We’ll use the most common implementation of REST for this comparison: An API that uses the HTTP verbs–GET, POST, PUT, DELETE–to accept and return JSON.
- Speed: HTTP/2 supports bidirectional streams (and flow control), so once a connection is established the client or server can push and pull data. Check out this demo of HTTP/1.1 vs. HTTP/2 for a performance comparison. Also, you can read all about the features in HTTP/2 here.

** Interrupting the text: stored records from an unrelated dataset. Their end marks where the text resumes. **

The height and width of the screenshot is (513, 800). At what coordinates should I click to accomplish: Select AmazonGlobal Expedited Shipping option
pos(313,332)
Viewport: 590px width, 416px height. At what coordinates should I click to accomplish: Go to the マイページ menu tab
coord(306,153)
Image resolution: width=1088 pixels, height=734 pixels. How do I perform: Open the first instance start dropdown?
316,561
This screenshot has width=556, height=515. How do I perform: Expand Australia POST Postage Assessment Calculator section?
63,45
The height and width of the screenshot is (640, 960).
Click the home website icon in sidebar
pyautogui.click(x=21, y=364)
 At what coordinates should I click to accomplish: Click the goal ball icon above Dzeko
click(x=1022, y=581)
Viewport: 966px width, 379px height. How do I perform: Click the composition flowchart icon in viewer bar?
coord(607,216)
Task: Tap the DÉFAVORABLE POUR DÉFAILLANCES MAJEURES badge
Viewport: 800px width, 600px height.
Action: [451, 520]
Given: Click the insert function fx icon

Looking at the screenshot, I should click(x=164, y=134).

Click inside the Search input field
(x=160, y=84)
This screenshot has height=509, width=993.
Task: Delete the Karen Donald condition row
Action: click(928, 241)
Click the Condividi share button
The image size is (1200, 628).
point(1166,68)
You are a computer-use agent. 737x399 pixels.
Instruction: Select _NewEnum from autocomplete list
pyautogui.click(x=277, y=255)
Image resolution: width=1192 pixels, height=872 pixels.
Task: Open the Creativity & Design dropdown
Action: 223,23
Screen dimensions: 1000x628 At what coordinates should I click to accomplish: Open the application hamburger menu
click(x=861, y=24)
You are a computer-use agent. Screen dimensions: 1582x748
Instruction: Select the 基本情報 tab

- Messages (instead of resources and verbs): With gRPC you are no longer constrained to a limited set of methods. You can create your own methods, like
getCustomerListoremailCustomerOrderReceipt, that can be leveraged by simply calling the method. And, from a developer’s perspective, calling a gRPC method looks and feels just like calling any other native local method–it’s just making a network call beneath the scenes. - Protocol Buffers: gRPC uses Protocol Buffers (strongly typed, binary-based) rather than JSON (loosely typed, text-based), which is much more efficient and introduces type safety. The service definitions themselves are defined declaratively and are used to generate client libraries. Further, Protocol Buffers, when compared to JSON, can decrease the size of the payloads being transmitted, which, at scale, can reduce bandwidth cost.
For more on gRPC vs REST, review the REST vs. gRPC: Battle of the APIs blog post.
Project Setup
Create a new directory to hold the project:
$ mkdir node-grpc-crud
$ cd node-grpc-crud
If you don’t want to code along, you can find the final code on GitHub.
Then, add the following files and folders:
├── client
│ ├── app.js
│ └── package.json
├── protos
└── server
├── index.js
└── package.json
Finally, spin up PostgreSQL on port 5432 and create a new database called grpc_products.
gRPC Service
Throughout this tutorial, you’ll be building a product API backed by gRPC that handles the basic CRUD functionality.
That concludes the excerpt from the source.